Task prompt: Below is a set of entries; copy all of them exactly.

Source material:
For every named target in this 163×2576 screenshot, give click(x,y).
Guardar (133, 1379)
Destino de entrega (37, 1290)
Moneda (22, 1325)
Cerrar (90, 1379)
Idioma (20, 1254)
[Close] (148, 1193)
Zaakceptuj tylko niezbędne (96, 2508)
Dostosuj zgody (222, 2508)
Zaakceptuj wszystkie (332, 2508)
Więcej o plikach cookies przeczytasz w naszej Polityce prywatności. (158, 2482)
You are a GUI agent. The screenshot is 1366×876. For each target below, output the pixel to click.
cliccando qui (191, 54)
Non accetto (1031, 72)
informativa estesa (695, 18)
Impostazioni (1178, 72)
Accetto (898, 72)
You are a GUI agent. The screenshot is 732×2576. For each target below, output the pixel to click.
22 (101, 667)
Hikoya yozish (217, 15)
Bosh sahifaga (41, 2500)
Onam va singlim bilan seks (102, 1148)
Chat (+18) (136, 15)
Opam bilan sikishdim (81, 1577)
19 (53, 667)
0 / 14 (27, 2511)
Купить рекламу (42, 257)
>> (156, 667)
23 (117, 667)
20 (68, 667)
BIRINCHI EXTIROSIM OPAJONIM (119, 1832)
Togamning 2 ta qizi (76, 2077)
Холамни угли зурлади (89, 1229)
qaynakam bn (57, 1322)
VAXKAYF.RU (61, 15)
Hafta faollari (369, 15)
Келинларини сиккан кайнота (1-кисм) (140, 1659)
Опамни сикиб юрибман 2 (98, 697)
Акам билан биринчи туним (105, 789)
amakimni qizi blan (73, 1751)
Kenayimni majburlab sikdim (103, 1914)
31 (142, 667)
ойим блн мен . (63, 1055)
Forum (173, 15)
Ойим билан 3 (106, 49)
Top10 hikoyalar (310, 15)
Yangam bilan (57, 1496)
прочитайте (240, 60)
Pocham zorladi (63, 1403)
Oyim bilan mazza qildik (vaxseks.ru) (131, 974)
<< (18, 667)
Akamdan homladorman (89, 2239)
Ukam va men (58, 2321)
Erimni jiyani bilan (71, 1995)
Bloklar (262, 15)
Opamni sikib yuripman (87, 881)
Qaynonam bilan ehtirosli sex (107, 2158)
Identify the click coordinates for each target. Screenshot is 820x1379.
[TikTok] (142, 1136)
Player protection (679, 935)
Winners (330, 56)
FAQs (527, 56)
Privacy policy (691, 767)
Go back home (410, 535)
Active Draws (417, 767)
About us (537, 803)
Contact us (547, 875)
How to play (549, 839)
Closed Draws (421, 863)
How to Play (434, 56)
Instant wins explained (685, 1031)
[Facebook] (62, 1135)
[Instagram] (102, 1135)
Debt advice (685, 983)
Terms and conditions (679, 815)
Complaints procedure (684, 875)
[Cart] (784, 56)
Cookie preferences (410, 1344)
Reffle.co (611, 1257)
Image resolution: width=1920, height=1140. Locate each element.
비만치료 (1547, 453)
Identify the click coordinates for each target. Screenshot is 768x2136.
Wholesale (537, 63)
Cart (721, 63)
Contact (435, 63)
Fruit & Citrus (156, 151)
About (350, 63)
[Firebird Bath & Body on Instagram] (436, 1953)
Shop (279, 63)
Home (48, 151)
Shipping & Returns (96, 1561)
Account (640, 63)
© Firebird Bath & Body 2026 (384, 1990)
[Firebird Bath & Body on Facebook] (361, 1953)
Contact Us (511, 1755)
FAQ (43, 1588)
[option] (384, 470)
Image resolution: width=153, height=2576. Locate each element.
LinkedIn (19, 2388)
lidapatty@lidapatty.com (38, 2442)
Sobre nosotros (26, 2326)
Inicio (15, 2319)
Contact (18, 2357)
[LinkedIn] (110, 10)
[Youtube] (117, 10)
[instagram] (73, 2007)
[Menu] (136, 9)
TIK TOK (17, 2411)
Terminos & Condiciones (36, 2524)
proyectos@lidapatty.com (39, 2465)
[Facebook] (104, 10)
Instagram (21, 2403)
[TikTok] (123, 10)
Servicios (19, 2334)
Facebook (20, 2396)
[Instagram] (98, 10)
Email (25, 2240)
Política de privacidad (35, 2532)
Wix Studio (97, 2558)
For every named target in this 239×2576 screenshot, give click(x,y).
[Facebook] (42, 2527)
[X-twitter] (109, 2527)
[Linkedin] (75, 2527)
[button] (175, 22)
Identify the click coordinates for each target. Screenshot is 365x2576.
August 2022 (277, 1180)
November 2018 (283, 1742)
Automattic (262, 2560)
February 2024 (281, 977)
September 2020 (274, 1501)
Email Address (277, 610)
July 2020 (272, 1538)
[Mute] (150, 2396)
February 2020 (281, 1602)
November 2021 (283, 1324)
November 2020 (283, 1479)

Solution:
For every named target in this 163×2576 screenshot, give click(x,y).
Guardar (133, 1379)
Destino de entrega (37, 1290)
Moneda (22, 1325)
Cerrar (90, 1379)
Idioma (20, 1254)
[Close] (148, 1193)
Zaakceptuj tylko niezbędne (96, 2508)
Dostosuj zgody (222, 2508)
Zaakceptuj wszystkie (332, 2508)
Więcej o plikach cookies przeczytasz w naszej Polityce prywatności. (158, 2482)
You are a GUI agent. The screenshot is 1366×876. For each target below, output the pixel to click.
cliccando qui (191, 54)
Non accetto (1031, 72)
informativa estesa (695, 18)
Impostazioni (1178, 72)
Accetto (898, 72)
You are a GUI agent. The screenshot is 732×2576. For each target below, output the pixel to click.
22 (101, 667)
Hikoya yozish (217, 15)
Bosh sahifaga (41, 2500)
Onam va singlim bilan seks (102, 1148)
Chat (+18) (136, 15)
Opam bilan sikishdim (81, 1577)
19 (53, 667)
0 / 14 (27, 2511)
Купить рекламу (42, 257)
>> (156, 667)
23 (117, 667)
20 (68, 667)
BIRINCHI EXTIROSIM OPAJONIM (119, 1832)
Togamning 2 ta qizi (76, 2077)
Холамни угли зурлади (89, 1229)
qaynakam bn (57, 1322)
VAXKAYF.RU (61, 15)
Hafta faollari (369, 15)
Келинларини сиккан кайнота (1-кисм) (140, 1659)
Опамни сикиб юрибман 2 (98, 697)
Акам билан биринчи туним (105, 789)
amakimni qizi blan (73, 1751)
Kenayimni majburlab sikdim (103, 1914)
31 (142, 667)
ойим блн мен . (63, 1055)
Forum (173, 15)
Ойим билан 3 (106, 49)
Top10 hikoyalar (310, 15)
Yangam bilan (57, 1496)
прочитайте (240, 60)
Pocham zorladi (63, 1403)
Oyim bilan mazza qildik (vaxseks.ru) (131, 974)
<< (18, 667)
Akamdan homladorman (89, 2239)
Ukam va men (58, 2321)
Erimni jiyani bilan (71, 1995)
Bloklar (262, 15)
Opamni sikib yuripman (87, 881)
Qaynonam bilan ehtirosli sex (107, 2158)
Identify the click coordinates for each target. Screenshot is 820x1379.
[TikTok] (142, 1136)
Player protection (679, 935)
Winners (330, 56)
FAQs (527, 56)
Privacy policy (691, 767)
Go back home (410, 535)
Active Draws (417, 767)
About us (537, 803)
Contact us (547, 875)
How to play (549, 839)
Closed Draws (421, 863)
How to Play (434, 56)
Instant wins explained (685, 1031)
[Facebook] (62, 1135)
[Instagram] (102, 1135)
Debt advice (685, 983)
Terms and conditions (679, 815)
Complaints procedure (684, 875)
[Cart] (784, 56)
Cookie preferences (410, 1344)
Reffle.co (611, 1257)
Image resolution: width=1920, height=1140. Locate each element.
비만치료 (1547, 453)
Identify the click coordinates for each target. Screenshot is 768x2136.
Wholesale (537, 63)
Cart (721, 63)
Contact (435, 63)
Fruit & Citrus (156, 151)
About (350, 63)
[Firebird Bath & Body on Instagram] (436, 1953)
Shop (279, 63)
Home (48, 151)
Shipping & Returns (96, 1561)
Account (640, 63)
© Firebird Bath & Body 2026 (384, 1990)
[Firebird Bath & Body on Facebook] (361, 1953)
Contact Us (511, 1755)
FAQ (43, 1588)
[option] (384, 470)
Image resolution: width=153, height=2576. Locate each element.
LinkedIn (19, 2388)
lidapatty@lidapatty.com (38, 2442)
Sobre nosotros (26, 2326)
Inicio (15, 2319)
Contact (18, 2357)
[LinkedIn] (110, 10)
[Youtube] (117, 10)
[instagram] (73, 2007)
[Menu] (136, 9)
TIK TOK (17, 2411)
Terminos & Condiciones (36, 2524)
proyectos@lidapatty.com (39, 2465)
[Facebook] (104, 10)
Instagram (21, 2403)
[TikTok] (123, 10)
Servicios (19, 2334)
Facebook (20, 2396)
[Instagram] (98, 10)
Email (25, 2240)
Política de privacidad (35, 2532)
Wix Studio (97, 2558)
For every named target in this 239×2576 screenshot, give click(x,y).
[Facebook] (42, 2527)
[X-twitter] (109, 2527)
[Linkedin] (75, 2527)
[button] (175, 22)
Identify the click coordinates for each target. Screenshot is 365x2576.
August 2022 (277, 1180)
November 2018 (283, 1742)
Automattic (262, 2560)
February 2024 (281, 977)
September 2020 (274, 1501)
Email Address (277, 610)
July 2020 (272, 1538)
[Mute] (150, 2396)
February 2020 (281, 1602)
November 2021 (283, 1324)
November 2020 (283, 1479)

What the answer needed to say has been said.